数据集中的记录:

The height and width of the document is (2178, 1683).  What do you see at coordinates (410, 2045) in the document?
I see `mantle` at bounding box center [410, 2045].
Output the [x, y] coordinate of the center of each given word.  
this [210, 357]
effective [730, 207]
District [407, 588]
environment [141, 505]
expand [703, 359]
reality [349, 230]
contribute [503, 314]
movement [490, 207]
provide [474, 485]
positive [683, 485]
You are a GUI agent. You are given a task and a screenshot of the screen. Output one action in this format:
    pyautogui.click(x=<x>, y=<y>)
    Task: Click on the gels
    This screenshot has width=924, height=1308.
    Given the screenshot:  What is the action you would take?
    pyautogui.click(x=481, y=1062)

(问题详情): 将上面全部条目逐字重新输出一遍，不做任何改动。

(本题答案):
The height and width of the document is (2178, 1683).  What do you see at coordinates (410, 2045) in the document?
I see `mantle` at bounding box center [410, 2045].
Output the [x, y] coordinate of the center of each given word.  
this [210, 357]
effective [730, 207]
District [407, 588]
environment [141, 505]
expand [703, 359]
reality [349, 230]
contribute [503, 314]
movement [490, 207]
provide [474, 485]
positive [683, 485]
You are a GUI agent. You are given a task and a screenshot of the screen. Output one action in this format:
    pyautogui.click(x=<x>, y=<y>)
    Task: Click on the gels
    This screenshot has width=924, height=1308.
    Given the screenshot:  What is the action you would take?
    pyautogui.click(x=481, y=1062)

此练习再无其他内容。